RAD FAN BYPASS SWITCH
by Lorne Goldman

This is not the most elegant method but it's virtues are simplicity, no soldering, easily removable and no altering of the existing system. Frankly, I tried it as a temporary test and never got around to seeing a pressing need to change it. Please forgive me for being too detailed here but, for some, it will be a first Morgan modification.

The principles are easy to understand...the wire delivering power to the rad fan goes through a heat sensitive switch. This switch turns the fan on and off by allowing the current through (or not) at preset
temperatures. The advantage with a bypass switch is that it allows you to turn on the fan BEFORE the engine gets hot and yet leaves the original installation in place in case you forget.

To do this you must create a second pathway for the power around the rad switch and then on to the rad fan. This new path run through a switch YOU control and near at hand when you are driving.

First disconnect the battery.

Now you need a few bits to add to what is already there. Two splitter (?) fittings (one female into two male), two female connectors, one simple on-off switch, 2 wood screws and 10 feet of two strand wiring. The rad switch is found on my car at the bottom of the radiator. They have two prongs or male connectors for the power going in (with a plastic covered female connector) and the same for the power going out. I simply removed the connectors, slipped on a splitter on each of the switch's prongs and reconnected the rad fan's wires to one (each) of the sets of splitter prongs. So now I am back as I was originally with a normally functioning fan with the exception that I have an extra connection available in and out at the rad switch.

I then used the electrical wire in the appropriate thickness (tell the fellow at the auto store where you buy this stuff that you hooking up a rad fan...) I ran it from the rad fan switch up to and then along with the other wires on the outside of the inner wing, then pushed through the rubber grommet through on the firewall near the driver and into the car.

Here you have options on what and where you wish to have your switch. Though you could use one of the unused switches on your instrument panel, I would suggest you leave them alone unless you are electrically inclined..I also have doubts that an unused rear fog lamp switch can happily take the power of a big rad fan (unless you have one of the cars fitted with a rad fan relay and you wire to the relay or you install a relay).
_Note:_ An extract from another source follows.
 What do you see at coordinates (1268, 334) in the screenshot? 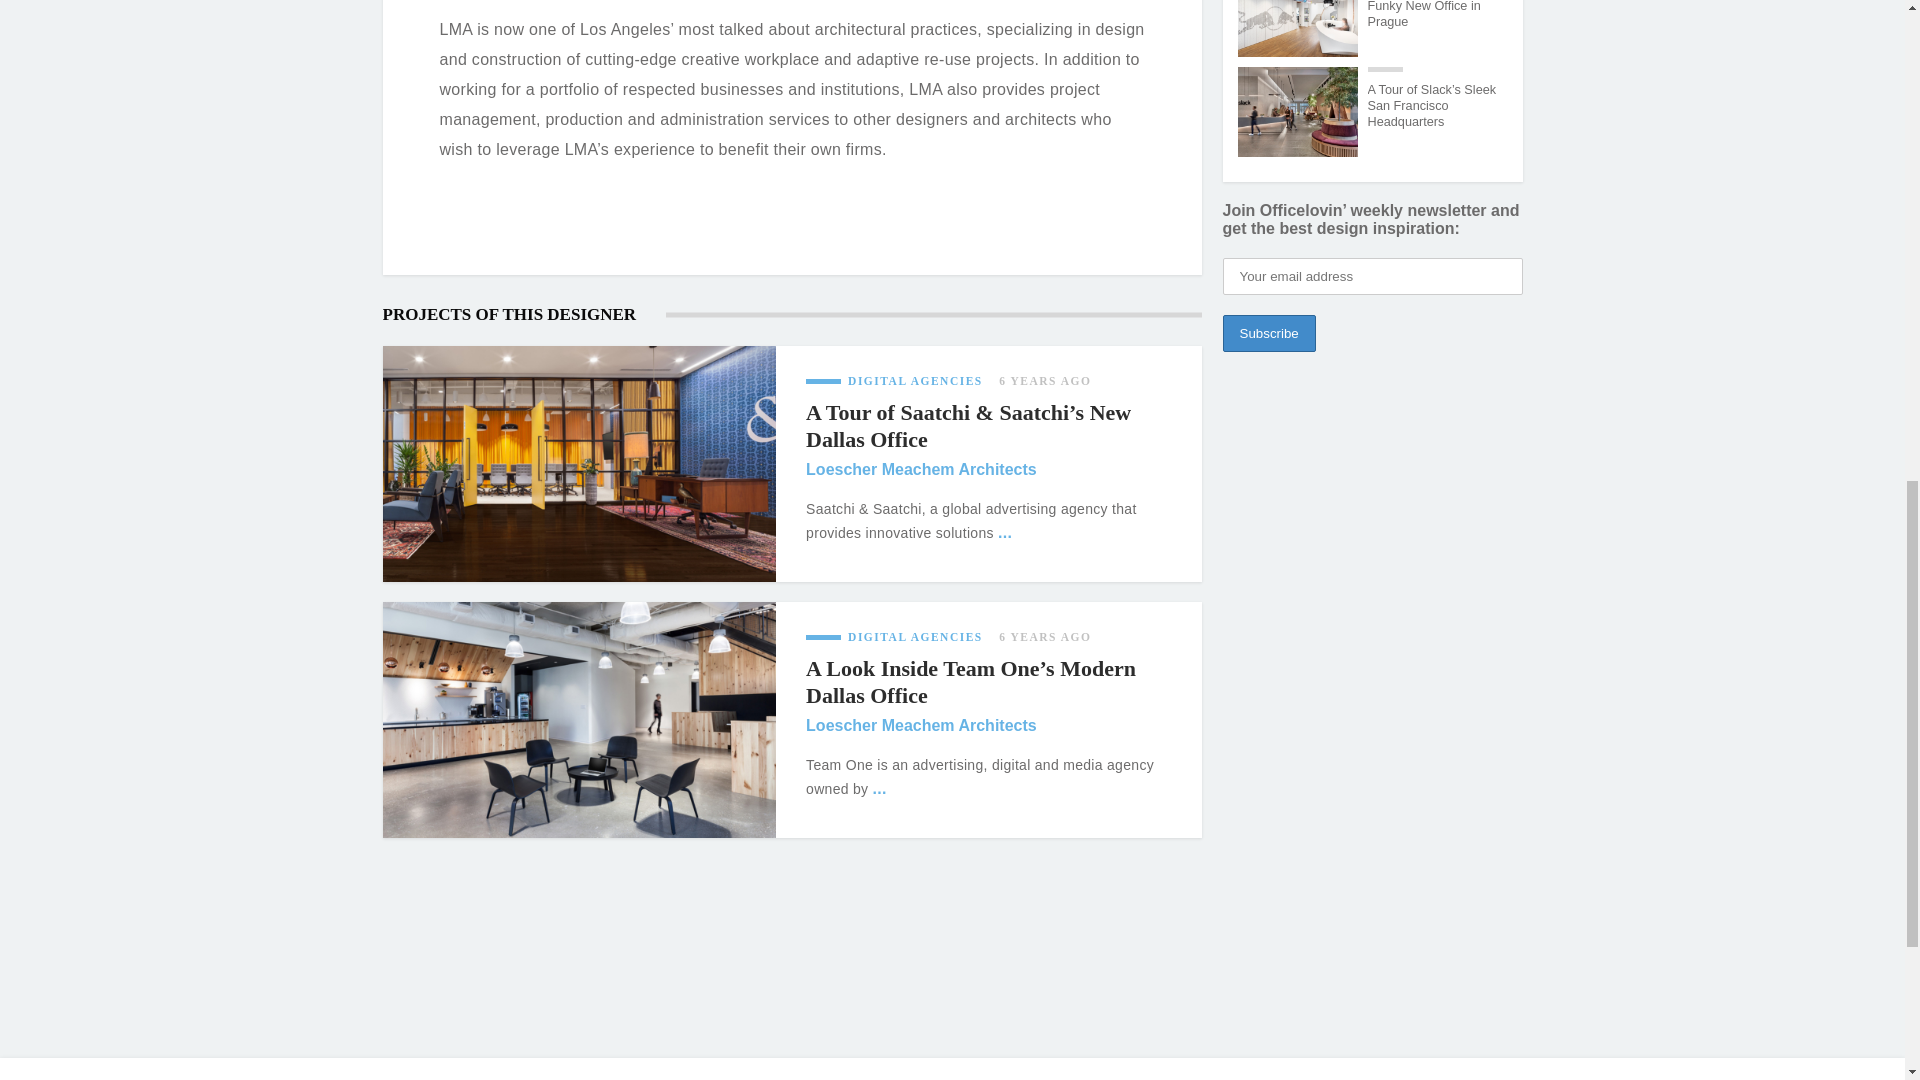
I see `Subscribe` at bounding box center [1268, 334].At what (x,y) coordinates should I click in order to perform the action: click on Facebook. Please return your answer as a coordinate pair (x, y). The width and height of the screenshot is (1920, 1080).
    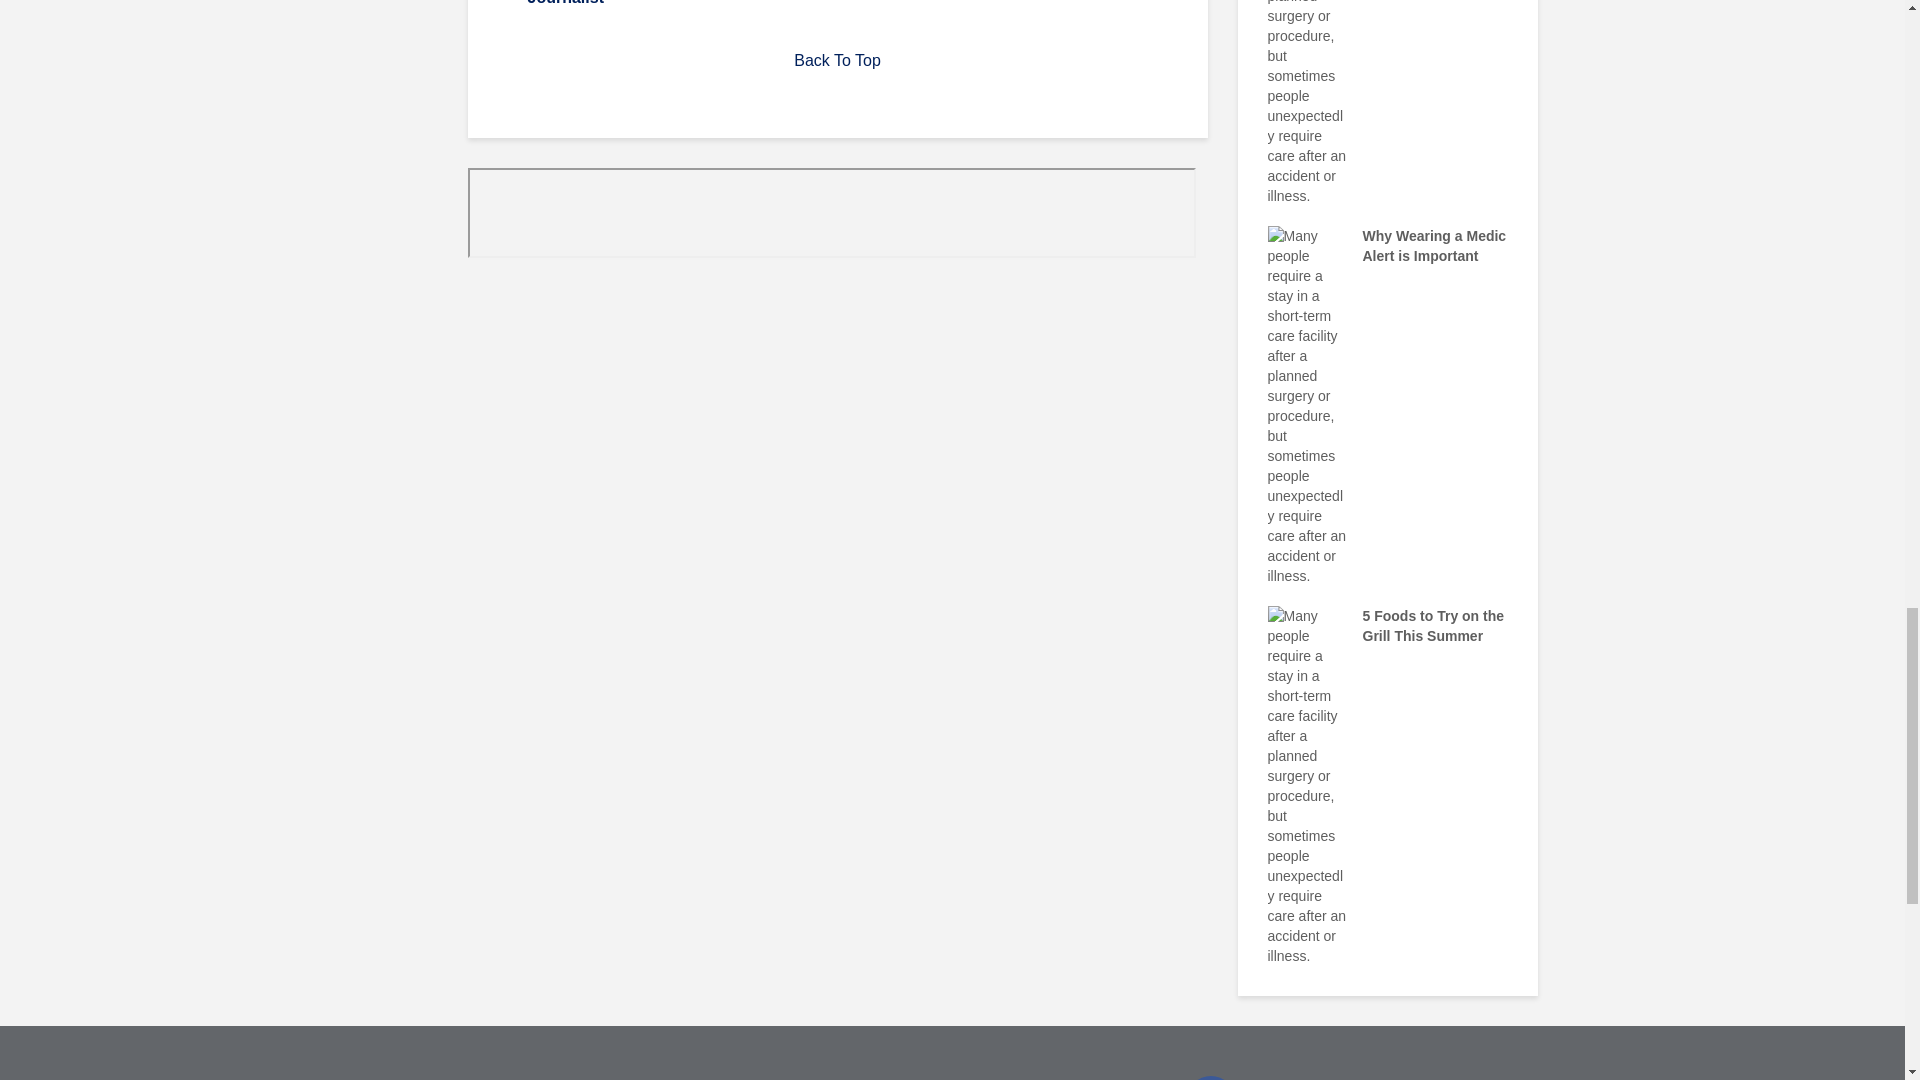
    Looking at the image, I should click on (1210, 1078).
I bought a small chrome push-pull switch, made a small L-shaped bracket with three holes on one side (to wood screw it into the wooden member under the dash and to the side of the car) and then mode a hole in the other side of the my L-bracket to put through the pull switch and tighten it. In this place it is easy to reach, easy to wire and still out of the way and hidden. Wire each of the ends to one of the wire terminals on the switch .

Now go back to the radiator, attach two female connectors to the wires (easy to do) and plug them in to the extra male connectors you put in. Reconnect the battery. (If you left the new switch on the fan should come on as you are connecting the battery...turn it off).

Test the switch. Now turn the switch off and let the car heat until the rad fan comes on by itself. If it does you are fine. Turn everything off and affix the wires where convenient with electrical tape so it is out of the way but not stretched.

When you turn it on, you must look casually at your passenger and explain that you are "activating the Turbocharger".